Las reformas estructurales que necesitamos son, primero, para paliar algo la crisis, para crear un clima de confianza, que en estos casos es fundamental. Eso puede suponer que un buen número de empresarios tomen la decisión de coger a un trabajador más y somos muchos millones de empresarios. Podría repercutir en la creación de 300.000 empleos.

¿Reformas necesarias? La liberalización de los mercados en general, que es la que realmente puede incidir en el IPC. También hace falta flexibilizar el mercado de trabajo. Ahí nos implicamos de lleno en el diálogo social. Con flexibilizar queremos decir que las normas reduzcan el absentismo laboral, que crece de manera alarmante, al nivel medio de los países con los que competimos.

Además necesitamos un contrato a tiempo parcial más flexible y una reglamentación para las empresas de trabajo temporal menos encorsetada. También es preciso modernizar el Inem, privatizarlo.

Luego está el polémico asunto que he puesto en la mesa hace unos días, el de flexibilizar la extinción del contrato de trabajo, que esté más en la media de los países europeos. Los sindicatos saben que el actual coste del despido es una penalización a la contratación. Y no hablamos de tocar los derechos de los trabajadores que tienen ya su contrato y sus derechos adquiridos, sino que se refiere a las nuevas contrataciones.

Además, conviene externalizar la gestión de todos los servicios públicos en los que la empresa privada sea más eficiente, reducir tanto las cotizaciones a la Seguridad Social como el Impuesto de Sociedades, mantener los incentivos en I+D+i . También abogamos por la supresión total del Impuesto sobre Actividades Económicas y del de Sucesiones y Donaciones. Además, es preciso abrir un debate nacional sobre la energía nuclear.

¿Por qué defiende abaratar el despido justo cuando se están perdiendo puestos de trabajo?

Porque precisamente es el momento. Los que van a hacer un ERE, lo van a hacer porque no tienen más remedio y da igual a cómo esté el coste del despido. O lo hacen o quiebra la empresa y lo que queremos es que disminuya el temor a hacer contratos nuevos.

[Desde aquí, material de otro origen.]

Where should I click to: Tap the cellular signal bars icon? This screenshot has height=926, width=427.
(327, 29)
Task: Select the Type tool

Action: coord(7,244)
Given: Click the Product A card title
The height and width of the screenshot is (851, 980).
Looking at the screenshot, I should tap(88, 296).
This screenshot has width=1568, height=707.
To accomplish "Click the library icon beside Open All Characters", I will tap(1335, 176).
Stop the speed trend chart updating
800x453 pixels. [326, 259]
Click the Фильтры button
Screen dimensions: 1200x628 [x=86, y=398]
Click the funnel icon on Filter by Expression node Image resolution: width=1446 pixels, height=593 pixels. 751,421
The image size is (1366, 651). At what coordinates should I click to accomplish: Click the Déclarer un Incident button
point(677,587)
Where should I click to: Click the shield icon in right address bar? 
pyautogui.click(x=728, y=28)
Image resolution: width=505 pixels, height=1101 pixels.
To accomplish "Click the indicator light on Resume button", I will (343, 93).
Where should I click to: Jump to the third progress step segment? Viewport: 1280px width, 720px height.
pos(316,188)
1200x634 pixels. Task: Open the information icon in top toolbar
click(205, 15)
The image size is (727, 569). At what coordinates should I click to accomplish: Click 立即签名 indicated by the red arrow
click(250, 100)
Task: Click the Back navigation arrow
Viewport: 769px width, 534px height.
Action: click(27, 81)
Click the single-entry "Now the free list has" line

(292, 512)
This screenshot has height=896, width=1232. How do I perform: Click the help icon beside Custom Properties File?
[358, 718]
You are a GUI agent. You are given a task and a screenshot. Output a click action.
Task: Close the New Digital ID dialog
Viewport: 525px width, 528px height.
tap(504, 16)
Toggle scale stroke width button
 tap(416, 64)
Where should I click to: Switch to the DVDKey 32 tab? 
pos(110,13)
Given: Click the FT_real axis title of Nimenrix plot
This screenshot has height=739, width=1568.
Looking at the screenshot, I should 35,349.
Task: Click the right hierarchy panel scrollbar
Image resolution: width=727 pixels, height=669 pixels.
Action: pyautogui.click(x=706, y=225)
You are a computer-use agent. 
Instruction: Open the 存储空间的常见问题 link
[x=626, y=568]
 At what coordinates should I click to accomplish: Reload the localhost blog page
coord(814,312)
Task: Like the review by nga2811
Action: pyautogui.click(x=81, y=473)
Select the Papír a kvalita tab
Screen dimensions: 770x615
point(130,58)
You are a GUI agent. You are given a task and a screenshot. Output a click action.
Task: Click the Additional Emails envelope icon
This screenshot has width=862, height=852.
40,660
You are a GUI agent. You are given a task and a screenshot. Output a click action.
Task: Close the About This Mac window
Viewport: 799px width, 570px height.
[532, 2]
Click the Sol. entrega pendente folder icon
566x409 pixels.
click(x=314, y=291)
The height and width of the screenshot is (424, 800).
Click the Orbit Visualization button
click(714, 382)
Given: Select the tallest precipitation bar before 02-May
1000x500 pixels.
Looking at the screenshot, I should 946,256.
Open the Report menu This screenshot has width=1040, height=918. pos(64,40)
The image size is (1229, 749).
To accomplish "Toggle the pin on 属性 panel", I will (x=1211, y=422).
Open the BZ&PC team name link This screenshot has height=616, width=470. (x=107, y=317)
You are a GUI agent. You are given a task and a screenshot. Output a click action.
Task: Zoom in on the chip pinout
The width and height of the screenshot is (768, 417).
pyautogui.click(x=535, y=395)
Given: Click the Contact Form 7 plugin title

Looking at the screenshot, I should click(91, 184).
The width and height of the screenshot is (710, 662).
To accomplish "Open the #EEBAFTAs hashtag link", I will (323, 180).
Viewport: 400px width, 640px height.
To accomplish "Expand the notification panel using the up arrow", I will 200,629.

Pero desde esta misma casa le han criticado, le han dicho que no es el momento de plantearlo

Los que han dicho eso no saben lo que dicen o tienen otros objetivos que defender los intereses empresariales.

¿A cuantos días el abaratamiento? ¿A 20?

Los 45 días es un disparate que penaliza la creación de empleo, más en tiempos de crisis. La media europea está en 20 días. No quiero proponer cifras, no sería elegante antes de hablar con los sindicatos.

El Gobierno dijo que cualquier acuerdo del diálogo social necesita consenso y los sindicatos, ¿no va a ser difícil que lo acepten?

Nosotros no nos vamos a levantar nunca de una mesa de negociación. Vamos a intentar convencer a los sindicatos de que lo que planteamos es bueno y llegaremos hasta donde podamos. Si en un punto ya no hay acuerdo, pues el Gobierno está para gobernar.

En España se está omitiendo que había una crisis anterior a la financiera, y no se iban abordando las reformas que se necesitaban. En ese momento, a usted se le ha criticado que ha sido demasiado benevolente con el Gobierno

Yo decía que las cosas iban en la buena dirección, pero eran insuficientes. Y lo sigo diciendo ahora.